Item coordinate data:

====================

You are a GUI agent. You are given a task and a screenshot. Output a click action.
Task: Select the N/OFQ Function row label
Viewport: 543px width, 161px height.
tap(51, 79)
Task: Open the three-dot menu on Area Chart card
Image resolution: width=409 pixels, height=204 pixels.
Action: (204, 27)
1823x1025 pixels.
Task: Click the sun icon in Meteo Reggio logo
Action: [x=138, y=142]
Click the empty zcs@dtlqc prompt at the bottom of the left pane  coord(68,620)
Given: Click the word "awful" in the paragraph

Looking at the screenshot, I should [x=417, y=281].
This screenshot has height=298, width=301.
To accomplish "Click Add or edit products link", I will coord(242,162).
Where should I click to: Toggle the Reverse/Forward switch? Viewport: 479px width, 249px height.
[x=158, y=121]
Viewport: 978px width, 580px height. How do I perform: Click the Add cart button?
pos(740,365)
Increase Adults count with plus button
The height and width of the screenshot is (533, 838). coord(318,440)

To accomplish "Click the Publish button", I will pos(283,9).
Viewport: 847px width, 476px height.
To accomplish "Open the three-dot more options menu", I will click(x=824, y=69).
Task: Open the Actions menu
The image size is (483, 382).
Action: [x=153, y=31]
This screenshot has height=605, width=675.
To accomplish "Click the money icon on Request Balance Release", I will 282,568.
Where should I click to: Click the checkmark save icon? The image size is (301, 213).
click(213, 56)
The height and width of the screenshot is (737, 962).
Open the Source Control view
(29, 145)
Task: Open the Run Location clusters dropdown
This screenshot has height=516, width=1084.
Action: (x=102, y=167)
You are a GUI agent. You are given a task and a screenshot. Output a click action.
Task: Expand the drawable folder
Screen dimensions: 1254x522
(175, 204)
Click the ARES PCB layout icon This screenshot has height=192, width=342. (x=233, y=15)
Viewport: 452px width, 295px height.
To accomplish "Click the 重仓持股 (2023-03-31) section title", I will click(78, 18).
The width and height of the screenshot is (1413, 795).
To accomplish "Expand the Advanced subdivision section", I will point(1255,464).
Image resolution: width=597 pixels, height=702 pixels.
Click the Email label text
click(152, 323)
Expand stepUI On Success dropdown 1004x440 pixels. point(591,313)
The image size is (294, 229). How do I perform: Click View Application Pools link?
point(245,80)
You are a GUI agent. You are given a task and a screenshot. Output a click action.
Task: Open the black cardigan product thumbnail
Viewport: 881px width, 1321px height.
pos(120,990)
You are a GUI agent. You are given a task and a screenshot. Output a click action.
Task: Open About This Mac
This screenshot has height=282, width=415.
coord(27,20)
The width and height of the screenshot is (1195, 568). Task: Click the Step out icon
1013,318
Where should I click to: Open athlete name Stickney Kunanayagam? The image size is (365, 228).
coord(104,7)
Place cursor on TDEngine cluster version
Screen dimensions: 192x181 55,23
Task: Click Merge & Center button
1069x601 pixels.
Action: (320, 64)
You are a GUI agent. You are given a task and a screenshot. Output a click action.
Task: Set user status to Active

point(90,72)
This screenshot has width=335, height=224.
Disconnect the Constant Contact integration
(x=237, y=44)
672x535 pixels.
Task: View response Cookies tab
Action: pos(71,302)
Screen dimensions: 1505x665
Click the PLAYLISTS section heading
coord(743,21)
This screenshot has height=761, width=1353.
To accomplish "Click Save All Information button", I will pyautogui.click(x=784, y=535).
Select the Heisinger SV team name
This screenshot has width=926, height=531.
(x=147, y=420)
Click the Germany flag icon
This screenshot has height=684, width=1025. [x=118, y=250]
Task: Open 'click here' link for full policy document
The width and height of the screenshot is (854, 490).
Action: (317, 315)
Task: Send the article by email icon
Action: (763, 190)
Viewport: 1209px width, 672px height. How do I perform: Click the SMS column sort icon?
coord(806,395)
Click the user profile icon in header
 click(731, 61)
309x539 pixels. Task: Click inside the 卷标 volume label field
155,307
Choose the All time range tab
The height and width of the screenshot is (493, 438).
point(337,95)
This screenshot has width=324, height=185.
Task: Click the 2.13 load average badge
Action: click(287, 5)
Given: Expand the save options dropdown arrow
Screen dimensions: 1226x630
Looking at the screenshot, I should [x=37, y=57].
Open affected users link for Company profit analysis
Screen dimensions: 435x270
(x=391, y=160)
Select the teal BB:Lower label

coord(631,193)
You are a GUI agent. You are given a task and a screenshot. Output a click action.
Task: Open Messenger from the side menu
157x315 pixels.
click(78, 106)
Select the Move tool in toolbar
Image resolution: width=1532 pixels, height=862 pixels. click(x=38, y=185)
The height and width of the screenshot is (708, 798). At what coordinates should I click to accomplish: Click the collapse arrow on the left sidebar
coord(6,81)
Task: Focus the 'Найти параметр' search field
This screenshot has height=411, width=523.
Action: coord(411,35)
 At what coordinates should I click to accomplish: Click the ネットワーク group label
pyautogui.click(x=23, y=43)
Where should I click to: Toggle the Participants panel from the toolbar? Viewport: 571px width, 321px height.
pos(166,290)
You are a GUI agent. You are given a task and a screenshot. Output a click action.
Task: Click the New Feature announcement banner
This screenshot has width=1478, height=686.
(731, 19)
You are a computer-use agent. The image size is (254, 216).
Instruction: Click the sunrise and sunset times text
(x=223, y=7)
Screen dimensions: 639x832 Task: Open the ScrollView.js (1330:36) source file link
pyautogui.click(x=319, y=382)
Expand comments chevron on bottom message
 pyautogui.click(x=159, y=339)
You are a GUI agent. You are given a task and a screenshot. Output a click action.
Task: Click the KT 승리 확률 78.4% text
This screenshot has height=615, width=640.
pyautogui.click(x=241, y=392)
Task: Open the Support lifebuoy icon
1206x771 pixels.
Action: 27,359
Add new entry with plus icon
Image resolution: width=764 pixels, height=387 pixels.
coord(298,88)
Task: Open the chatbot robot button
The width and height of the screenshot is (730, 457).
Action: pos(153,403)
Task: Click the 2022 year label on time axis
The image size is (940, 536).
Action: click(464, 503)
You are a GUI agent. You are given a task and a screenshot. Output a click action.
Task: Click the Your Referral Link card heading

====================

* **Exercise directions**
Copy the records above word for word, starting with the line that contains "Click the user profile icon in header" and going on through the line that contains "coord(631,193)".

* **The output**
Click the user profile icon in header
 click(731, 61)
309x539 pixels. Task: Click inside the 卷标 volume label field
155,307
Choose the All time range tab
The height and width of the screenshot is (493, 438).
point(337,95)
This screenshot has width=324, height=185.
Task: Click the 2.13 load average badge
Action: click(287, 5)
Given: Expand the save options dropdown arrow
Screen dimensions: 1226x630
Looking at the screenshot, I should [x=37, y=57].
Open affected users link for Company profit analysis
Screen dimensions: 435x270
(x=391, y=160)
Select the teal BB:Lower label

coord(631,193)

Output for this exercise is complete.